• **Elenco dei dati**
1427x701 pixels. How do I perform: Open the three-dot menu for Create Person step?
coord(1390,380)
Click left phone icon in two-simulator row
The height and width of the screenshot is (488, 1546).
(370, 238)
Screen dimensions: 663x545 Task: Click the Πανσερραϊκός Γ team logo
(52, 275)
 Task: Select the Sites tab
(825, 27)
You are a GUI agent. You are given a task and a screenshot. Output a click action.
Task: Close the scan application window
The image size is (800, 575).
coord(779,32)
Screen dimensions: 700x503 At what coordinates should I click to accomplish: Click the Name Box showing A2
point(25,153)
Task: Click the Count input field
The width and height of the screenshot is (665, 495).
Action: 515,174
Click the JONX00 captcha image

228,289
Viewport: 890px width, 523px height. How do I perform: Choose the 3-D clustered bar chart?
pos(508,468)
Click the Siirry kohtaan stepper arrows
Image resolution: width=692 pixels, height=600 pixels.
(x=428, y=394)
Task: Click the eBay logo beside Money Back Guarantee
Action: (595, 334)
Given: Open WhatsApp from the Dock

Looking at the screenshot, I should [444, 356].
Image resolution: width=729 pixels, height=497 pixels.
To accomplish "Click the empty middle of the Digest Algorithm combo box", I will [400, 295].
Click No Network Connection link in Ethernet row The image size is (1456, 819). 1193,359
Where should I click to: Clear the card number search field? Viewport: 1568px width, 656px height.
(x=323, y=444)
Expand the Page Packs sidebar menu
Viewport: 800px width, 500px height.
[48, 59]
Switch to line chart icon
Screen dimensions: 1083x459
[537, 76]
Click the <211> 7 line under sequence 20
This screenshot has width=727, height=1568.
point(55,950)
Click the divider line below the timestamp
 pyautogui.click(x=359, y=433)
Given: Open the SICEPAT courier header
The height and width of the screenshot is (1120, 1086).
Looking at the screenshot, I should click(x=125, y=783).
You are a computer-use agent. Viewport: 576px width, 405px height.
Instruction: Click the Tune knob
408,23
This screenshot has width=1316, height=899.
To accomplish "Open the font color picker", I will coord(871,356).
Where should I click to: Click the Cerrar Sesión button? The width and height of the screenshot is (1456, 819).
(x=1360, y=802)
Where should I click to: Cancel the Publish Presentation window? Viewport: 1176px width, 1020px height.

• **Obiettivo dichiarato**
Ricopia per intero i dati qui sopra, riga per riga, senza cambiare nulla.

• **In risposta**
1427x701 pixels. How do I perform: Open the three-dot menu for Create Person step?
coord(1390,380)
Click left phone icon in two-simulator row
The height and width of the screenshot is (488, 1546).
(370, 238)
Screen dimensions: 663x545 Task: Click the Πανσερραϊκός Γ team logo
(52, 275)
 Task: Select the Sites tab
(825, 27)
You are a GUI agent. You are given a task and a screenshot. Output a click action.
Task: Close the scan application window
The image size is (800, 575).
coord(779,32)
Screen dimensions: 700x503 At what coordinates should I click to accomplish: Click the Name Box showing A2
point(25,153)
Task: Click the Count input field
The width and height of the screenshot is (665, 495).
Action: 515,174
Click the JONX00 captcha image

228,289
Viewport: 890px width, 523px height. How do I perform: Choose the 3-D clustered bar chart?
pos(508,468)
Click the Siirry kohtaan stepper arrows
Image resolution: width=692 pixels, height=600 pixels.
(x=428, y=394)
Task: Click the eBay logo beside Money Back Guarantee
Action: (595, 334)
Given: Open WhatsApp from the Dock

Looking at the screenshot, I should [444, 356].
Image resolution: width=729 pixels, height=497 pixels.
To accomplish "Click the empty middle of the Digest Algorithm combo box", I will [400, 295].
Click No Network Connection link in Ethernet row The image size is (1456, 819). 1193,359
Where should I click to: Clear the card number search field? Viewport: 1568px width, 656px height.
(x=323, y=444)
Expand the Page Packs sidebar menu
Viewport: 800px width, 500px height.
[48, 59]
Switch to line chart icon
Screen dimensions: 1083x459
[537, 76]
Click the <211> 7 line under sequence 20
This screenshot has width=727, height=1568.
point(55,950)
Click the divider line below the timestamp
 pyautogui.click(x=359, y=433)
Given: Open the SICEPAT courier header
The height and width of the screenshot is (1120, 1086).
Looking at the screenshot, I should click(x=125, y=783).
You are a computer-use agent. Viewport: 576px width, 405px height.
Instruction: Click the Tune knob
408,23
This screenshot has width=1316, height=899.
To accomplish "Open the font color picker", I will coord(871,356).
Where should I click to: Click the Cerrar Sesión button? The width and height of the screenshot is (1456, 819).
(x=1360, y=802)
Where should I click to: Cancel the Publish Presentation window? Viewport: 1176px width, 1020px height.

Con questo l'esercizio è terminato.